Job 23.1-17 tells us that Job has not been helped by the speech of Eliphaz, and he still feels desperate and he still can’t hear from God for himself. He would “present” his case as in court before Yehovah, especially after hearing the false accusations of his friends. Job knows he has a clear conscience and would find favor with God, and that God was not against him like his friends say (v 1-7).

Job has looked everywhere for Yehovah but cannot perceive him. He has gone forward, backward, to the left and to the right but can’t see him (v 8-9). But the Lord knows where he is and Job shows his great faith here when he says that even though he cannot connect with the Lord, he has confidence (emunah/faith) that God will bring him through this life like gold (v 10). In Job 22.11-12 it says he has walked in God’s ways and he has “treasured the words of his mouth.” But how did God speak? God spoke to Job through what Jacob and the family taught (remember he is Jacob’s grandson) through the oral commands that were passed down before there was the Torah or written word. For an example of this concept, Moses taught the people “the statutes of God and the laws (Torah)” before the written law was given on Mount Sinai (Exo 18.13-16).

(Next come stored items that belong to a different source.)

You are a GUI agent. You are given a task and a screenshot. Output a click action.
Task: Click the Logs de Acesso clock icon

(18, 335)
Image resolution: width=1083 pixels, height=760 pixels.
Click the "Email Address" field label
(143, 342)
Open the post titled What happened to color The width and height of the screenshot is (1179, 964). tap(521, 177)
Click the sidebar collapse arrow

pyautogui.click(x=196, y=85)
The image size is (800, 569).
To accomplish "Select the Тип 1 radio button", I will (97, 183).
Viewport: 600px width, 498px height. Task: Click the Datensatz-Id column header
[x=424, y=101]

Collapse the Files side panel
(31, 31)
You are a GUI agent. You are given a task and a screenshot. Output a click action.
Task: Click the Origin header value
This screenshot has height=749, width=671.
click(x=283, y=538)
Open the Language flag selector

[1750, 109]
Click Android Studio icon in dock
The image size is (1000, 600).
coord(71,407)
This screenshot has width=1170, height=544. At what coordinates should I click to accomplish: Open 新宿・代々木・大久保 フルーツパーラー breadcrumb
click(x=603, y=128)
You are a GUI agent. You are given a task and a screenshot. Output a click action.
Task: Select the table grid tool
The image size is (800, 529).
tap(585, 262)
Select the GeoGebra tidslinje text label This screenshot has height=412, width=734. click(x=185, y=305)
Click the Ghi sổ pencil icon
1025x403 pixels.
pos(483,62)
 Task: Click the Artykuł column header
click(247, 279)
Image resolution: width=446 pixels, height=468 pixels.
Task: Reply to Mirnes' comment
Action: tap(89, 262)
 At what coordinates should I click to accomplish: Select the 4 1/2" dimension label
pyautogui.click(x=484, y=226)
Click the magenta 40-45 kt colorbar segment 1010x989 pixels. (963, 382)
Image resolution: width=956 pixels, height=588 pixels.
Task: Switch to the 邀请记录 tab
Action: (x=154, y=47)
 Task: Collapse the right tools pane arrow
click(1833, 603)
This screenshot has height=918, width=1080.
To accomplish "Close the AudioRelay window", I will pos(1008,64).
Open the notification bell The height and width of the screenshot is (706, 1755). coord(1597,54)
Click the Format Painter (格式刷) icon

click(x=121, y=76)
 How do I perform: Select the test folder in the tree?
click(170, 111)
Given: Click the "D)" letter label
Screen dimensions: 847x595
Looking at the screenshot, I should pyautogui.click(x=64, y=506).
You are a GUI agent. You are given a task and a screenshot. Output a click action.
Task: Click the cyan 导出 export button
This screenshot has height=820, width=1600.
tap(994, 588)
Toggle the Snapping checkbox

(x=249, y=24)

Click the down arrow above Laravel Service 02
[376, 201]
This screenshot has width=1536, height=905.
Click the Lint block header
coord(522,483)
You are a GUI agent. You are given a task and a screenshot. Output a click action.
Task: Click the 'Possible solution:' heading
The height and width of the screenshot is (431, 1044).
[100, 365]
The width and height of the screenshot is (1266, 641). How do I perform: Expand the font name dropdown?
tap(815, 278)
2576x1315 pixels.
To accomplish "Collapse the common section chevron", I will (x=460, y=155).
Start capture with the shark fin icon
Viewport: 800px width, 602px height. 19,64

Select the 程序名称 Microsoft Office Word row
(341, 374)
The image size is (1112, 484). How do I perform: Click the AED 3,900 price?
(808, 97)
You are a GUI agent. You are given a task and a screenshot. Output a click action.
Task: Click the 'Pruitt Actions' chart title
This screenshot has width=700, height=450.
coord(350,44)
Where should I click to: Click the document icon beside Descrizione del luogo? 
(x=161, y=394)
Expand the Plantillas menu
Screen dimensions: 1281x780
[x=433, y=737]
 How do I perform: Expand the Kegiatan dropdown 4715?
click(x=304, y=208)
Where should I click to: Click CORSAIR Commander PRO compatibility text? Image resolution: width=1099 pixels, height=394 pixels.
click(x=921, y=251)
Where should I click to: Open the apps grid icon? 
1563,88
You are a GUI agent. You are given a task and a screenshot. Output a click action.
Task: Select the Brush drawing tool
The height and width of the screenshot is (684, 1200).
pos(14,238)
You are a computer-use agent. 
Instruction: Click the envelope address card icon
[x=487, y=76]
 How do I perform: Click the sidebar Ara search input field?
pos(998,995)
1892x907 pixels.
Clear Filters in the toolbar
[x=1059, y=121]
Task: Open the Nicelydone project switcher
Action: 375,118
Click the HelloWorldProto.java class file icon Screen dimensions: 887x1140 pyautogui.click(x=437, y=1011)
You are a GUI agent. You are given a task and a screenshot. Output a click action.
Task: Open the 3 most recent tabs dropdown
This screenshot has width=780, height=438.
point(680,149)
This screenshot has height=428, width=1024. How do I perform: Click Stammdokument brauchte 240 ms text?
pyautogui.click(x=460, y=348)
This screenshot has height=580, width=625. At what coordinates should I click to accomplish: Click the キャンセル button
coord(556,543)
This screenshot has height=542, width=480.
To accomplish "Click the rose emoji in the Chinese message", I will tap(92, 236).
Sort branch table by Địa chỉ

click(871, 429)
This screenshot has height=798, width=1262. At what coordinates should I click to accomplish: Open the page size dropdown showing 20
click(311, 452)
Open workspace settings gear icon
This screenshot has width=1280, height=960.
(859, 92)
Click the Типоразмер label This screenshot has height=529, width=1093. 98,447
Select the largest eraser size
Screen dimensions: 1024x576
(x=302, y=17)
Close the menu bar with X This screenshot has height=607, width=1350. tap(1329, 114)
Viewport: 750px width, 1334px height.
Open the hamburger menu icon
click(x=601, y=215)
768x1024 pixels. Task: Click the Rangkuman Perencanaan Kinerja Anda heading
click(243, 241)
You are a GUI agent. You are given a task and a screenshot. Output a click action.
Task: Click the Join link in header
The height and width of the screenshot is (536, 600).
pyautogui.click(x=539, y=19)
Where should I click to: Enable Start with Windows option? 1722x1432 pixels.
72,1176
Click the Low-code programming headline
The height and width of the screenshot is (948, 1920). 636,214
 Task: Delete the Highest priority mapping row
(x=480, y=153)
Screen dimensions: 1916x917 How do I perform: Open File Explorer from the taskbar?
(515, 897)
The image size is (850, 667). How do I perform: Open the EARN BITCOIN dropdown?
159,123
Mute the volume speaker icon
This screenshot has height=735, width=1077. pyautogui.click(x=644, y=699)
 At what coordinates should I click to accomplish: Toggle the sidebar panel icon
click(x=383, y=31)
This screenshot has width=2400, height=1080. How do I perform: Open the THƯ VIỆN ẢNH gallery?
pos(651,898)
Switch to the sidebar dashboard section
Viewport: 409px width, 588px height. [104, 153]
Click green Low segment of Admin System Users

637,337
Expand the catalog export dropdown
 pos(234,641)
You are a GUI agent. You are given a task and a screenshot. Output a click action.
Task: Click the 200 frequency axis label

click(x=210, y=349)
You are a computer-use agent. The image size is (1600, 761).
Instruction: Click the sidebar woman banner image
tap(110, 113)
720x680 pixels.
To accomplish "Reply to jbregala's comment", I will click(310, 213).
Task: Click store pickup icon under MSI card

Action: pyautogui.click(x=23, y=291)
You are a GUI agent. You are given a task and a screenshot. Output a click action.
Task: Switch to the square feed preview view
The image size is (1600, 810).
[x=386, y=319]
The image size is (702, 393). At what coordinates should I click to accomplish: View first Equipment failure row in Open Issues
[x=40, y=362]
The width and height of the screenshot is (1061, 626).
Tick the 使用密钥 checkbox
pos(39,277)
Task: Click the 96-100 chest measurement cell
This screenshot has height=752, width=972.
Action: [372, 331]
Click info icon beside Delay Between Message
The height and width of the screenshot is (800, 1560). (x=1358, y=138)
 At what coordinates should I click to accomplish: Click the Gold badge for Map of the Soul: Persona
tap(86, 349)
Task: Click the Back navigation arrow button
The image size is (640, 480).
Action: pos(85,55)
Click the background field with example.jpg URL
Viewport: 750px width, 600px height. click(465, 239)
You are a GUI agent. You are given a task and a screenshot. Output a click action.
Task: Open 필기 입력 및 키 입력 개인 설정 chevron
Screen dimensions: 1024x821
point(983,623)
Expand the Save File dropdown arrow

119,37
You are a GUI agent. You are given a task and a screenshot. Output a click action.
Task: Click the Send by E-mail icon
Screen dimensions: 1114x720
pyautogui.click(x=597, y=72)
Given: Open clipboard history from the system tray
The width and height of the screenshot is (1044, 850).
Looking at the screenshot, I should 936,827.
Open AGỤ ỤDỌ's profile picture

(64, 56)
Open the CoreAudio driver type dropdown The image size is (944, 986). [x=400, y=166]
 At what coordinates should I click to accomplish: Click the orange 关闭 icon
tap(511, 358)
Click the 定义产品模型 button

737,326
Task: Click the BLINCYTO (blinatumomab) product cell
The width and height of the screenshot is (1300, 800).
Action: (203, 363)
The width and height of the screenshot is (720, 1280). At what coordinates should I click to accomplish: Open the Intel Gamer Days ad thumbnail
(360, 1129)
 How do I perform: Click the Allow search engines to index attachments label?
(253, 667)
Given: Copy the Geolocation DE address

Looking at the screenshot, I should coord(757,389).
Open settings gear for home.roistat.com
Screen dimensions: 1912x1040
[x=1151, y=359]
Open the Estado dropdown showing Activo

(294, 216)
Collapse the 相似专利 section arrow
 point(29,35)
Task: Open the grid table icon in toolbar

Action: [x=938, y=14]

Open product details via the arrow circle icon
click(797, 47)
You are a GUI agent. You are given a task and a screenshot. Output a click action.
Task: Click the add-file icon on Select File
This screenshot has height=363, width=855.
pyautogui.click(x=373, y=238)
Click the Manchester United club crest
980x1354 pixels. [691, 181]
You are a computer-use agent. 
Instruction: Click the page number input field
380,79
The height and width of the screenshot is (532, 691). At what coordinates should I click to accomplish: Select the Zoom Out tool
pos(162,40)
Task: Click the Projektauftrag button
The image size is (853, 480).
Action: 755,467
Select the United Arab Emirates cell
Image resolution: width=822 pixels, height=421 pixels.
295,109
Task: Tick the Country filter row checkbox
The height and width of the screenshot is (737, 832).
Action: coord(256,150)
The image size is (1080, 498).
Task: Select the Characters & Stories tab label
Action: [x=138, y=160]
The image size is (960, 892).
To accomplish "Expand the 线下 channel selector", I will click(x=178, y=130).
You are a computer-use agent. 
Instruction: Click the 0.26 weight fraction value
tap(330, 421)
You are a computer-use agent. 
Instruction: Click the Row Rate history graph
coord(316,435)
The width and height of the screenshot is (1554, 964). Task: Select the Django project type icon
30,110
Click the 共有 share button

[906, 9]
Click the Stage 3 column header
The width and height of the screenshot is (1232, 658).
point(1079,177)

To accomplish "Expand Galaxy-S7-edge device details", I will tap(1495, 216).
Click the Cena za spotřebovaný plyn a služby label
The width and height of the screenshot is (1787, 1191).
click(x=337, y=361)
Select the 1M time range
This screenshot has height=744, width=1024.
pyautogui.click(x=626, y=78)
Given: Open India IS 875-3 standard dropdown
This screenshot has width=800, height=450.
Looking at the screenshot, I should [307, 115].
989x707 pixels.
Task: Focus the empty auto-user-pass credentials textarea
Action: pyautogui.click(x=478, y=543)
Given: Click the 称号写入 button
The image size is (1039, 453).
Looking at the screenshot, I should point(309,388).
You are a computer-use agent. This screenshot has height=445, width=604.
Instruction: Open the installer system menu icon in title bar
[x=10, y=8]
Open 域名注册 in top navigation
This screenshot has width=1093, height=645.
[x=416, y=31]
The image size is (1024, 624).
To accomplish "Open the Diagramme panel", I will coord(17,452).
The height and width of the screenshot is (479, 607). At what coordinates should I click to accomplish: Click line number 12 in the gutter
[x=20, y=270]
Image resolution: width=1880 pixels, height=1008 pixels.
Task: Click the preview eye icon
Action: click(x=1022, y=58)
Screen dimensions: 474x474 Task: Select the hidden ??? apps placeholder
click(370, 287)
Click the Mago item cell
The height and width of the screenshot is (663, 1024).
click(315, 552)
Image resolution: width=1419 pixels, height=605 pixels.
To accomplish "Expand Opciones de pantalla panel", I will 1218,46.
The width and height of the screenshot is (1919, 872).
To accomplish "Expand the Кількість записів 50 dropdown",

But it says in Job 22.13-17 that Job cannot make God do anything even though he trusted him. God was going to do with Job “what is appointed for me” and many such “decrees are with him (v 14).” This makes Job “dismayed” at the presence of the Lord (his hand of affliction) and when he thinks about all this, he is terrified. But he has not been silenced (by death) by these afflictions just yet (v 15-17).

We will pick up in Job 24.1-25 in Part 7.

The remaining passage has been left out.